Introduction
Stroking is a common task of every graphics library. When I started writing Fog-Framework, I used algorithms from antigrain to work with vector geometry. However, the antigrain can only stroke polygons, so quadratic and cubic Bézier curves must be first approximated into the line segments. When a graphics path is stroked, the information about curves is definitely lost, and very acute angles are not stroked properly unless very large value is used for property called approximation-scale (it's called flatness in other graphics libraries).
This inaccuracy can lead into problems. For example to stroke a path twice the curve must be approximated into many line segments. More line segments means more vertices, which means more cpu power to transform them, for example.
The purpose of this article is to demonstrate the work to replace the old polygon stroker with a new curve-to-curve stroker. The actual limitation is that current version (2011-08-08) can stroke quadratic Bézier curves only.
Background and Implementation Notes
The new curve-to-curve stroker is highly inspired by the work of Mike "Pomax" Kamermans, see his excellent resource A primer on Bézier curves, section How to scale curves. Please try the interactive example provided in the linked article. The quadratic Bézier curve scaling is definitely the way to go. This method is precise for "safe" curves, which are defined as curves where the angle between the two lines which define the curve is not acute. I found that this condition is not the best one and I adjusted the angle to 100 degrees.
If the "safe" curve criteria is not met, then the curve must be subdivided into smaller ones. There are several ways how the subdivision criteria are created. The author of Bézier primer used subdivision based on curve extremas (curve is first rotated so extrema is always found, if curve is not degenerate), but I noticed that the offset of commonly used curves is not precise, so I adjusted the mechanism how the curve is subdivided and I added some conditions for subdivision. This means that Fog-Framework generates more curves, but I found it more precise (for me it's perfect).
Results
The results of new curve-to-curve stroker (left) vs the antigrain stroker (right). The number of resulting curve segments generated by new curve-to-curve stroker depends on the curvature of the original curve, the number of line segments generated by antigrain stroker depends on the curve length and the flatness which was set to 0.25 (the default value).

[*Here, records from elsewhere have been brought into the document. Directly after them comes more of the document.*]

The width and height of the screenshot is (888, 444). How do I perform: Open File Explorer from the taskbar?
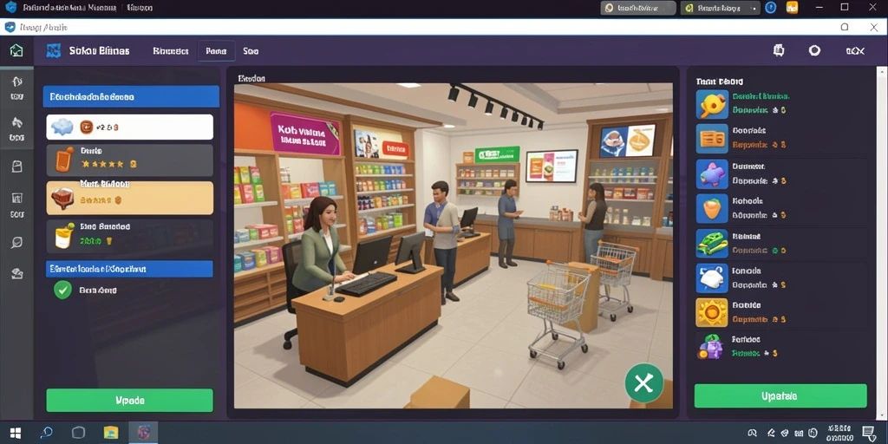tap(110, 434)
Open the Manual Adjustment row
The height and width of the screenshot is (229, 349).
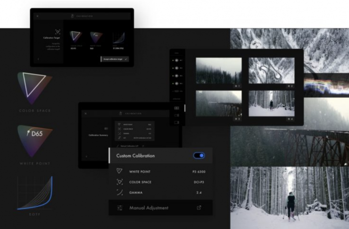pos(160,208)
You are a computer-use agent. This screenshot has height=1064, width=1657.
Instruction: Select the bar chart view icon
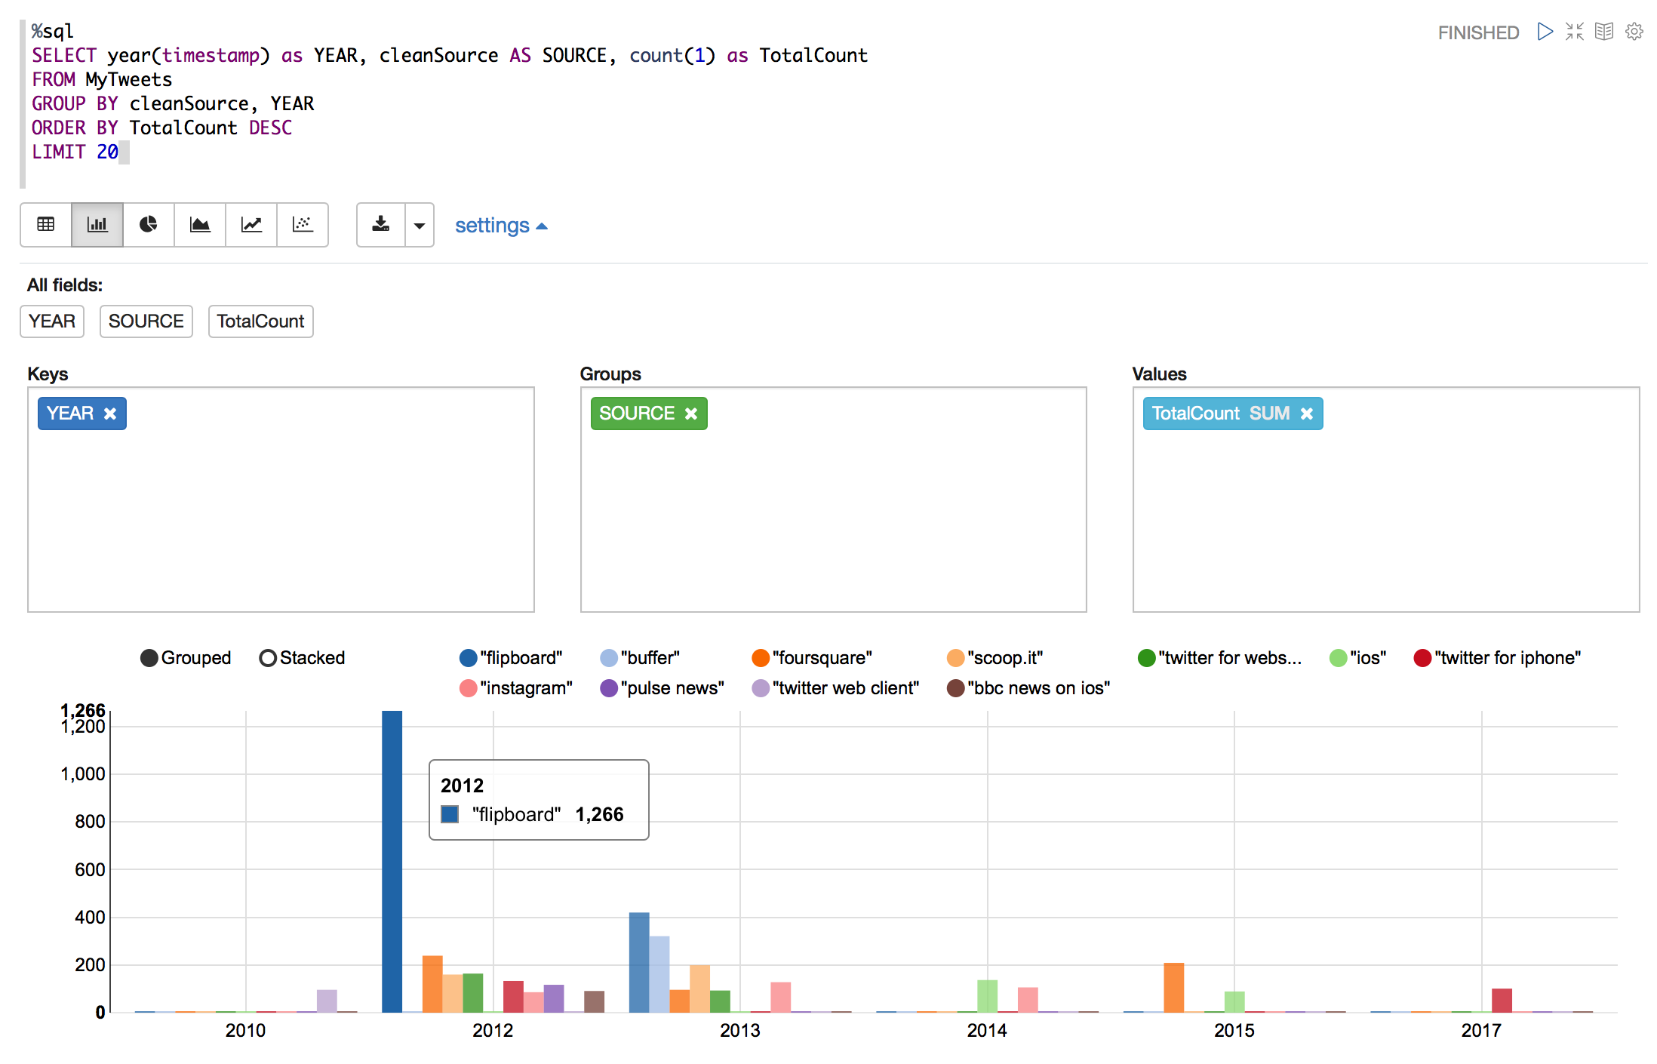pos(97,225)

As can be seen, the degenerate cases are handled more precisely by curve-to-curve stroker, because the corners are approximated using curves, instead of lines. I think that the curve-to-curve stroker generates a lot of curves in this case, but the resulting shape looks better than shape approximated by using line segments only.
Conclusion
This is only the beginning of my stroker implementation. I'd like to post another article related to the stroking of cubic Bézier curves after finished. The final implementation will be part of Fog-Framework, so everyone can use it without restrictions.